» REQUIRED WORK:
#1 Using the article about sports reporting, say whether each statement agrees with it. Answer yes or no for each, and quote the words that decide it.
(a) The Herald was the first outlet to report that Red Sox starting pitchers drank in the clubhouse.
(b) Francona denied to Hohler that he was taking painkillers.
(c) ESPN's home page had three stories with headlines beginning with "Source" or "Sources."
#2 Summarize the article about sports reporting in two sentences.
#3 List every sport that the article about sports reporting names as a place where anonymous quotes appear.
##### TEXT FOR ANALYSIS
Sources say sports reporting needs to raise its game
While we don’t usually have a sports page here at the Download, the ongoing drama that is the Boston Red Sox points to a troubling trend in journalism: What, exactly, constitutes reliable sourcing in reporting sports news and how much responsibility does a media outlet have in following up on either their story or someone else’s?
It all started within days after the Sox epic collapse last month with everyone trying to figure out what went wrong with the Greatest Team Ever. The Herald was the first to report that Red Sox starting pitchers, on the days they weren’t starting, were channeling their inner-Bill Weld by quaffing a few glasses of amber-colored beverages in the clubhouse while their teammates were trying to win games and make the playoffs.
Some other reports soon emerged about sniping by different players about now-departed manager Terry Francona, ownership, the schedule, and each other. Then, last week, the earthquake hit: The Globe’s Bob Hohler reported that the team’s top three starters – Josh Becket, Jon Lester and John Lackey – regularly drank beer and ordered fried chicken and sat around the clubhouse playing video games rather than sitting in the dugout to support their teammates. The story also included a devastating account of Francona popping painkillers while living in a hotel because of the breakup of his 30-year marriage.
Then the tsunami went national and viral. WHDH-TV (Channel 7) reported Tuesday that team employees said the pitchers not only drank beer in the clubhouse, they would bring cups of beer into the dugout and drink during the game. The Sox story is overshadowing the World Series.
But one of the problems is nearly all of the accusations are ased on anonymous sources with very little detail of how connected they are or how close to the situation they are. Hohler is a former reporter in the Globe’s Washington bureau so it’s safe to think he understands the use of sources in reporting. Channel 7 sports reporter Joe Amorosino, who had the dugout story, did a follow up from his two sources to confirm they “know what they saw.” And the Globe’s Peter Abraham tweeted a simple line that he was able to confirm the WHDH report but offered no more than that one line both on Twitter and in a story about the Sox vehemently denying the report.
“Feel free to take it up with my editors,” Abraham tweeted to one follower who questioned his terse reporting on Amorosino’s piece. “I’ve told you all I can. Hope you understand.”
Some question the Globe’s reporting because the paper’s owner, The New York Times, has a stake in the team. Some wonder what the motives of those leaking the information are. But the stories are not only doing damage to the team’s brand (and threatening its consecutive sell-out streak) but tossing mud on a number of people, including Francona, who admitted to Hohler he had marital problems and was taking painkillers prescribed by his doctor to relieve discomfort from more than 20 knee operations over the years.
But the trend in the sports section of the paper, which clearly does not report life-changing issues, is leaning on nameless quotes to buffer stories, and it’s not just the Globe.
Check out any number of Sunday notes columns these days and you can read quotes and observations from “one team’s general manager,” “a scout,” or “an executive who did not want to be named.” It’s in football, baseball, basketball, and hockey. ESPN this morning has five stories on its home page with the headlines starting with the words “Source” or “Sources.”
What, exactly, are the “sources” worried about and could those stories have been reported without sources? And, if not, did they have to be reported? And the elephant in the room question: Should reporters in non-news sections of the media be held to the same standards? That’s a question that newsrooms will be grappling with going forward.
##########
##### INFORMATION GIVEN
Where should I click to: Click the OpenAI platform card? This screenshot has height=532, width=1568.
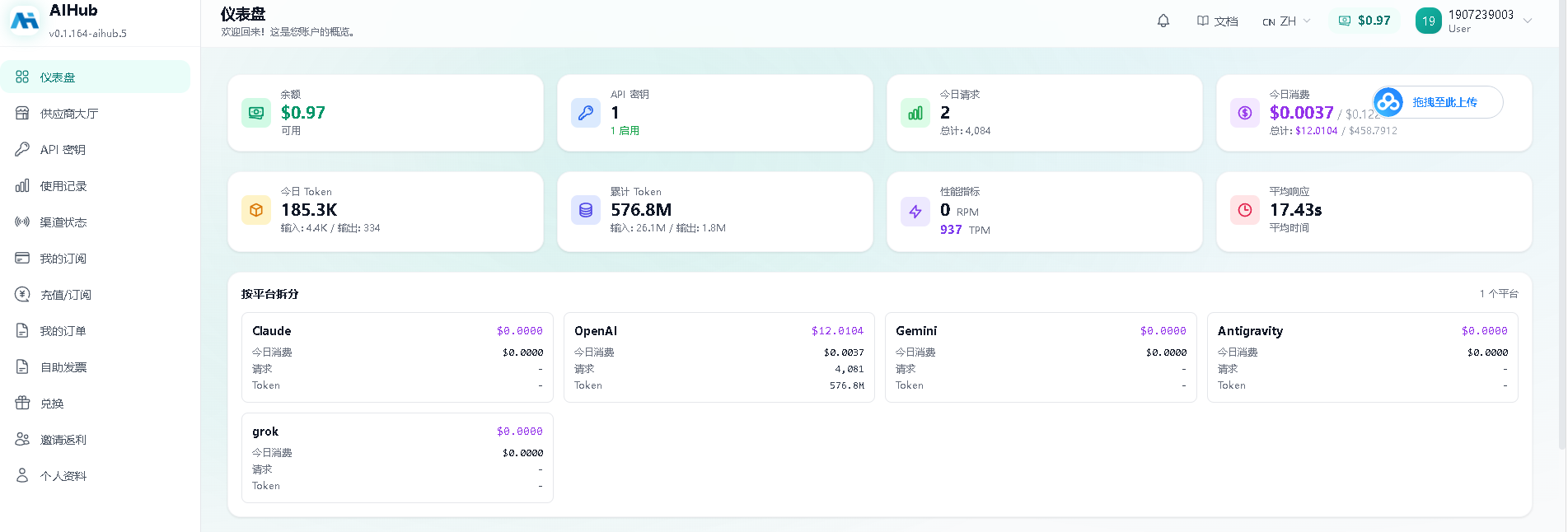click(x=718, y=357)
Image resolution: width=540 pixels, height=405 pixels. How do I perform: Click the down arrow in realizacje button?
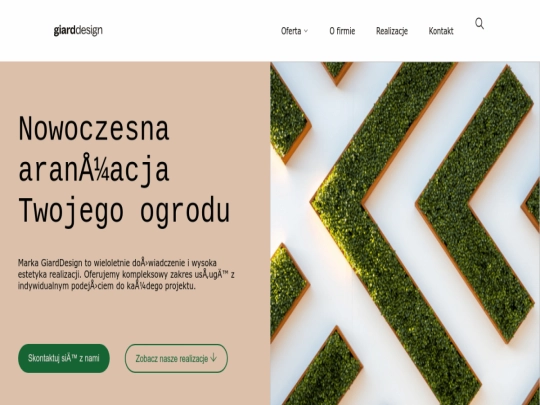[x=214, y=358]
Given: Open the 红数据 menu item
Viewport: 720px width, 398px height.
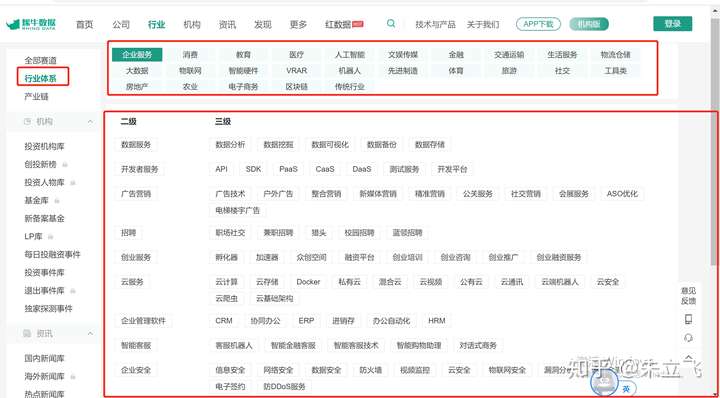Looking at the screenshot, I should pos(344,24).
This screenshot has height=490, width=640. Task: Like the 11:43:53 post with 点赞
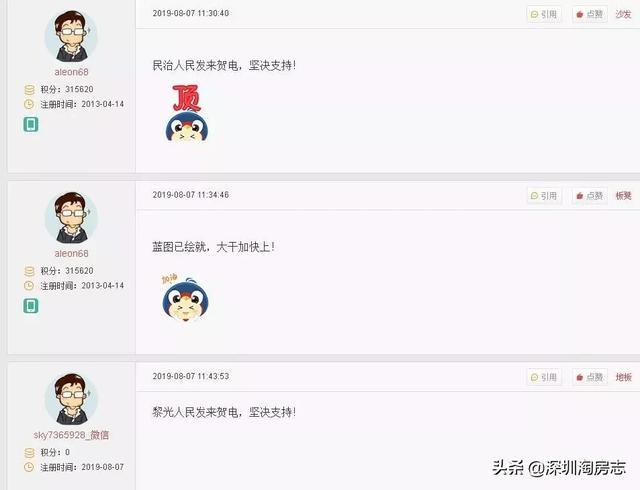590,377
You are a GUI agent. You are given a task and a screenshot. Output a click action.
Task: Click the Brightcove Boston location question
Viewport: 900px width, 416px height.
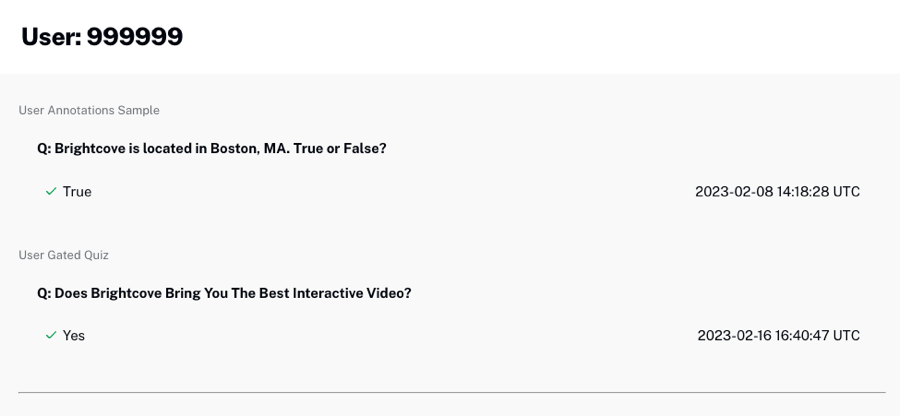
##########
##### INFORMATION GIVEN
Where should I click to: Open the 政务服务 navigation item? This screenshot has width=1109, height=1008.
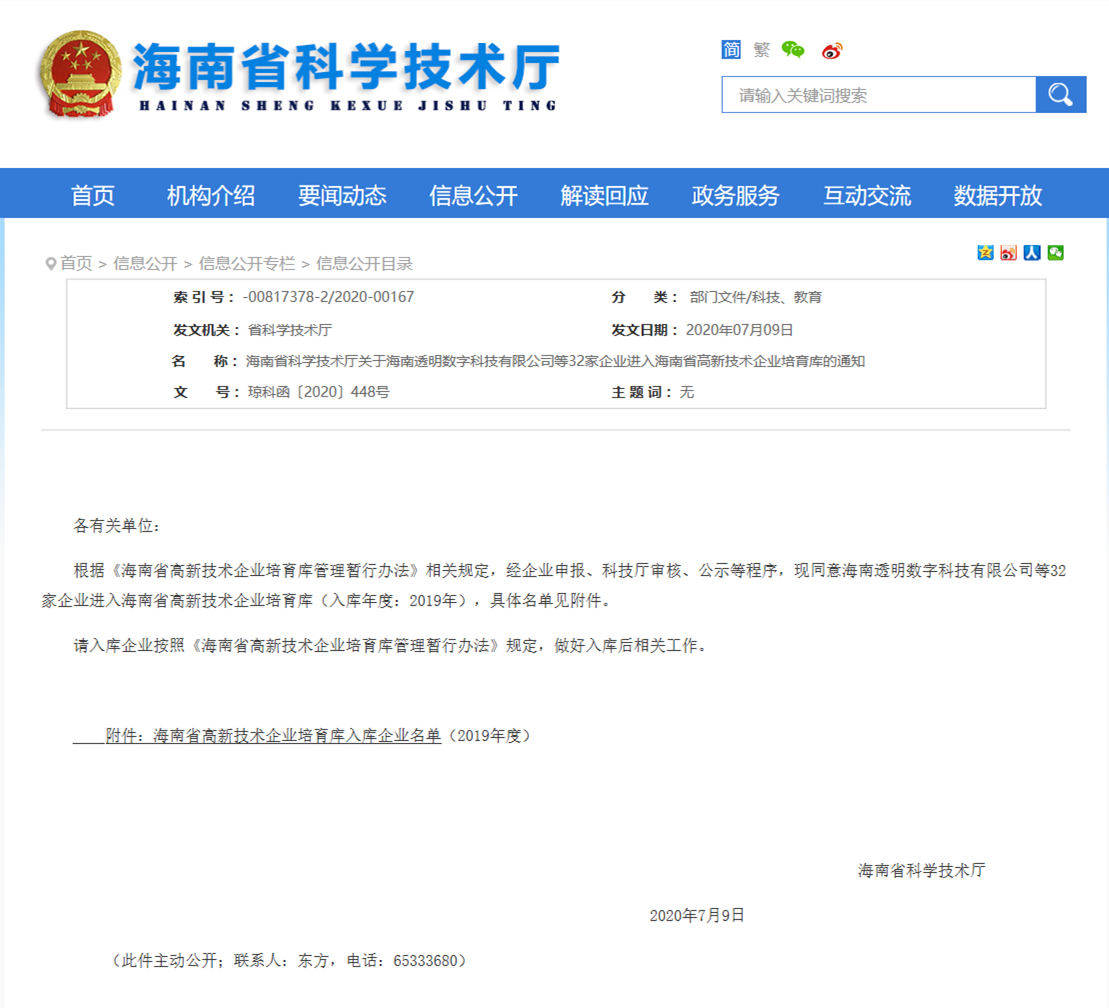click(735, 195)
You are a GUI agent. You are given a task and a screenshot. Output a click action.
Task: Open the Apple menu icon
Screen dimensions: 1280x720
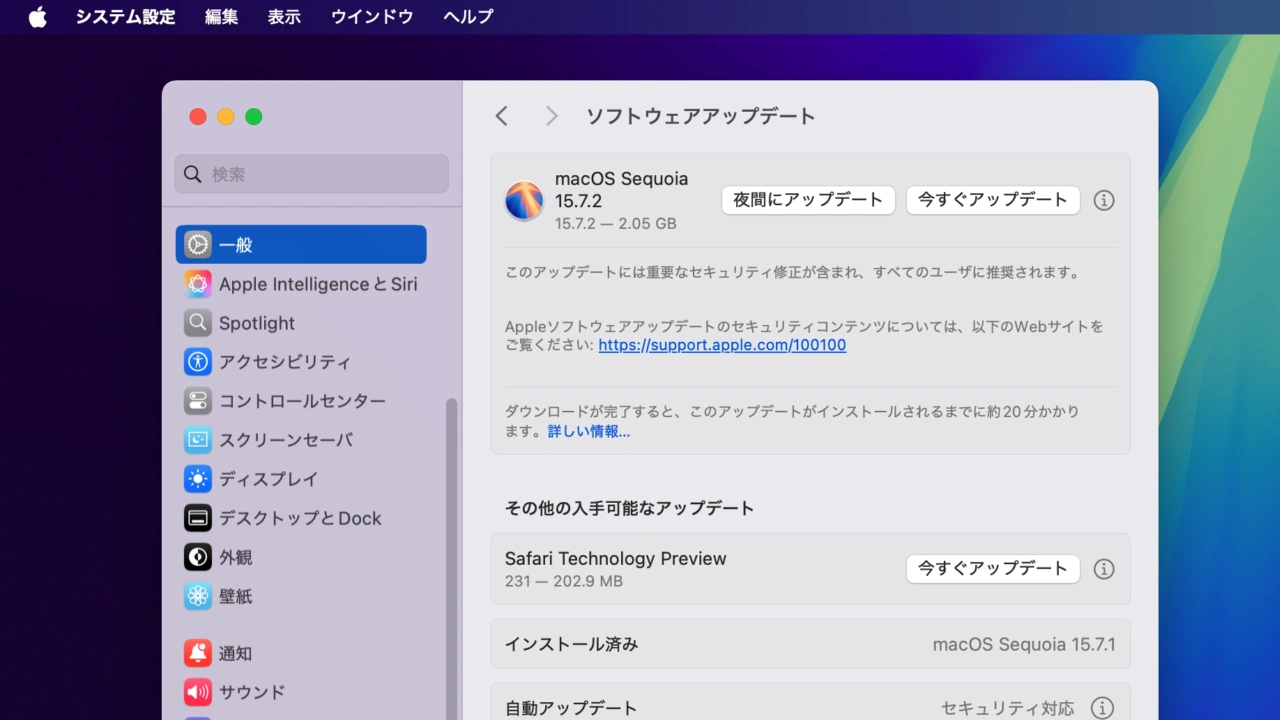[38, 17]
##########
» YOUR RESPONSES:
#1
(a) Yes. "The Herald was the first to report that Red Sox starting pitchers, on the days they weren’t starting, were channeling their inner-Bill Weld by quaffing a few glasses of amber-colored beverages in the clubhouse"
(b) No. "Francona, who admitted to Hohler he had marital problems and was taking painkillers prescribed by his doctor"
(c) No. "ESPN this morning has five stories on its home page with the headlines starting with the words “Source” or “Sources.”"

#2 After the Red Sox collapse, the Herald, the Globe and WHDH-TV reported that starting pitchers drank beer in the clubhouse and dugout and that manager Terry Francona took painkillers, but nearly all of the accusations rest on anonymous sources. The article says that leaning on nameless quotes is a trend across sports sections, and it asks whether reporters in non-news sections should be held to the same standards.

#3 Football, baseball, basketball, hockey